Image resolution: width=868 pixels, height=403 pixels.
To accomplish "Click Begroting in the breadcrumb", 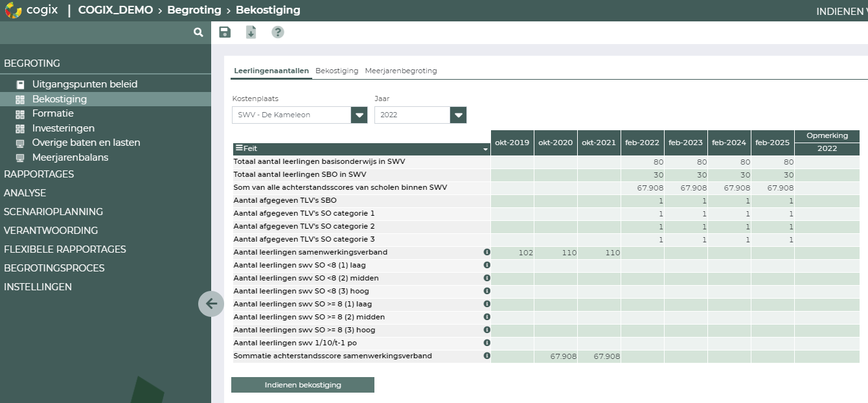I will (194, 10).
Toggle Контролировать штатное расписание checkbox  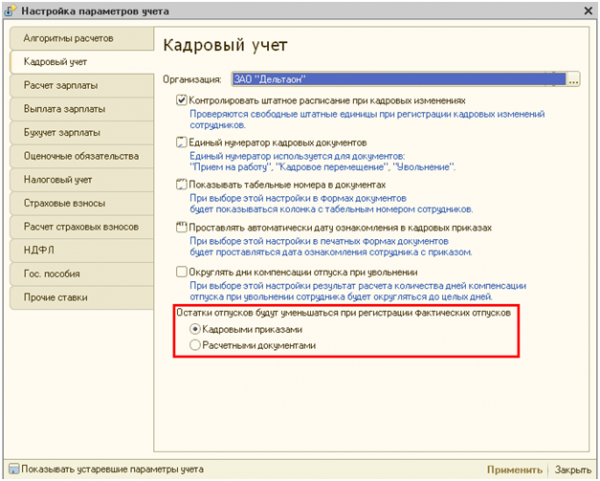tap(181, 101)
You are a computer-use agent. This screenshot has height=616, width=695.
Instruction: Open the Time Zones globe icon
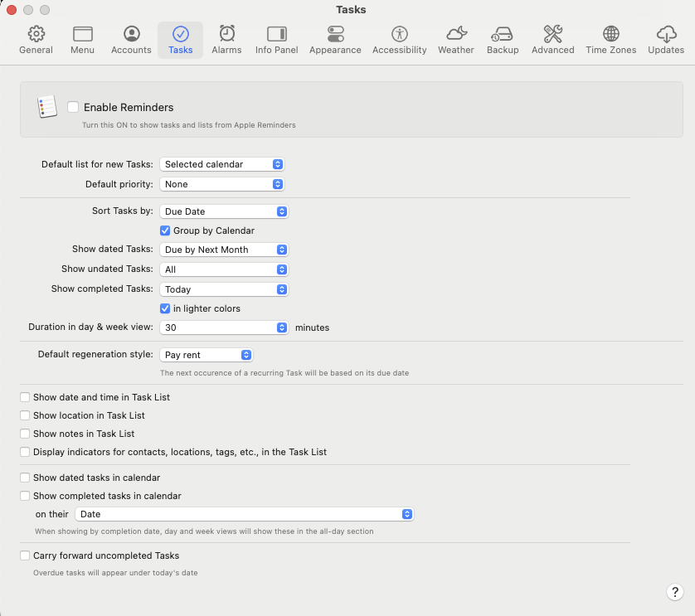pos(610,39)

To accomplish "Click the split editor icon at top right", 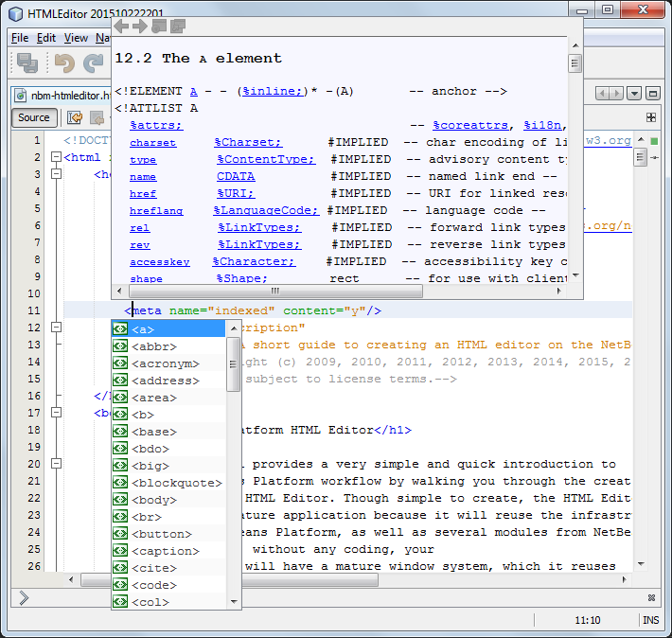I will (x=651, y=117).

· · · · ·

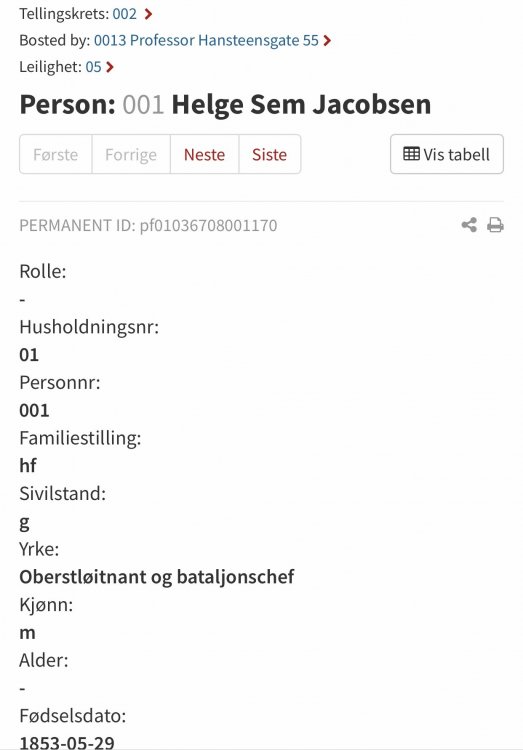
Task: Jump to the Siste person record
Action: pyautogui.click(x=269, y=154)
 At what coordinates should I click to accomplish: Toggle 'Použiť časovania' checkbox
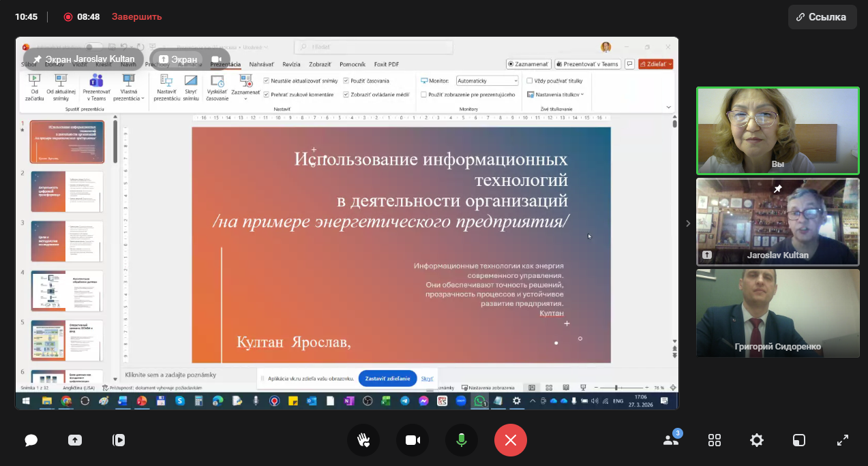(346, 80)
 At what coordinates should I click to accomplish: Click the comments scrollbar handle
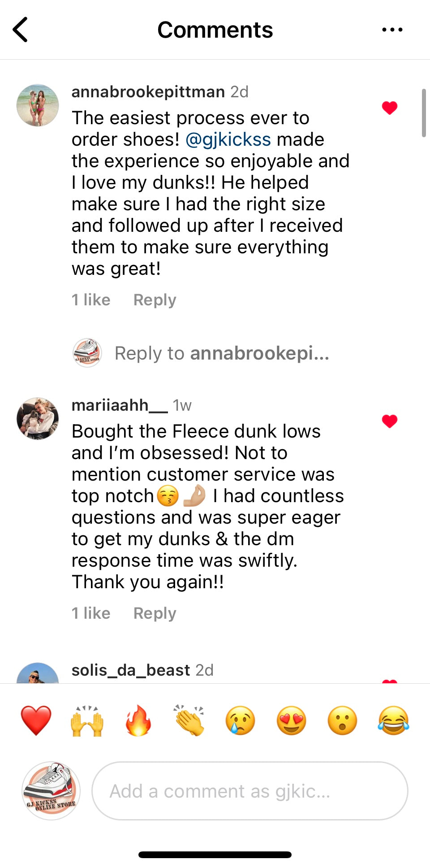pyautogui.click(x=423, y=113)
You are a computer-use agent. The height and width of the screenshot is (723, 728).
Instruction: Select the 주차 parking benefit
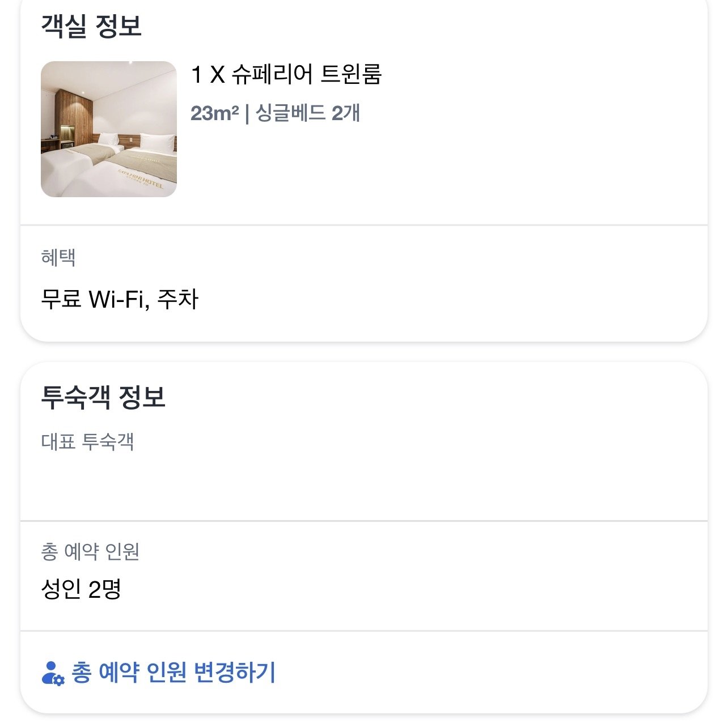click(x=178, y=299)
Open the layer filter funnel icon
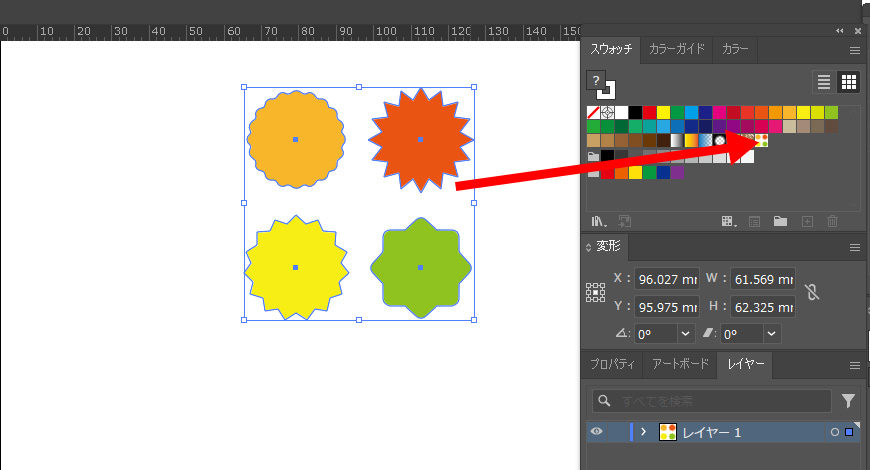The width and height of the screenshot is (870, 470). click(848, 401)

· · · · ·

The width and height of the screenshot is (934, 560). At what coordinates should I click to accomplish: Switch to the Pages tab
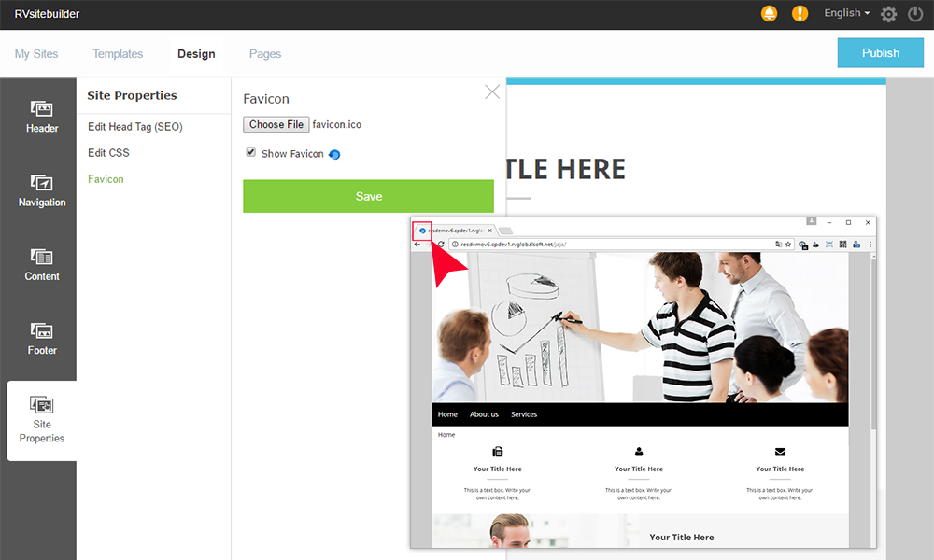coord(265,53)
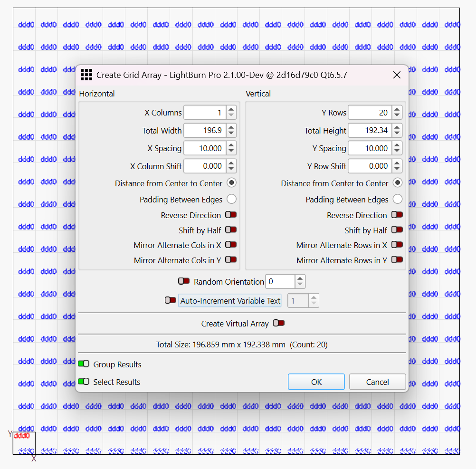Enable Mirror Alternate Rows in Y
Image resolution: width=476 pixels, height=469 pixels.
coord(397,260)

· · · · ·

### Description of the task
Scan the records above for the word "agent". Show each line in which it appears.

### Your solution
You are a computer-use agent. This screenshot has height=616, width=695.
You are a computer-use agent. The height and width of the screenshot is (723, 728).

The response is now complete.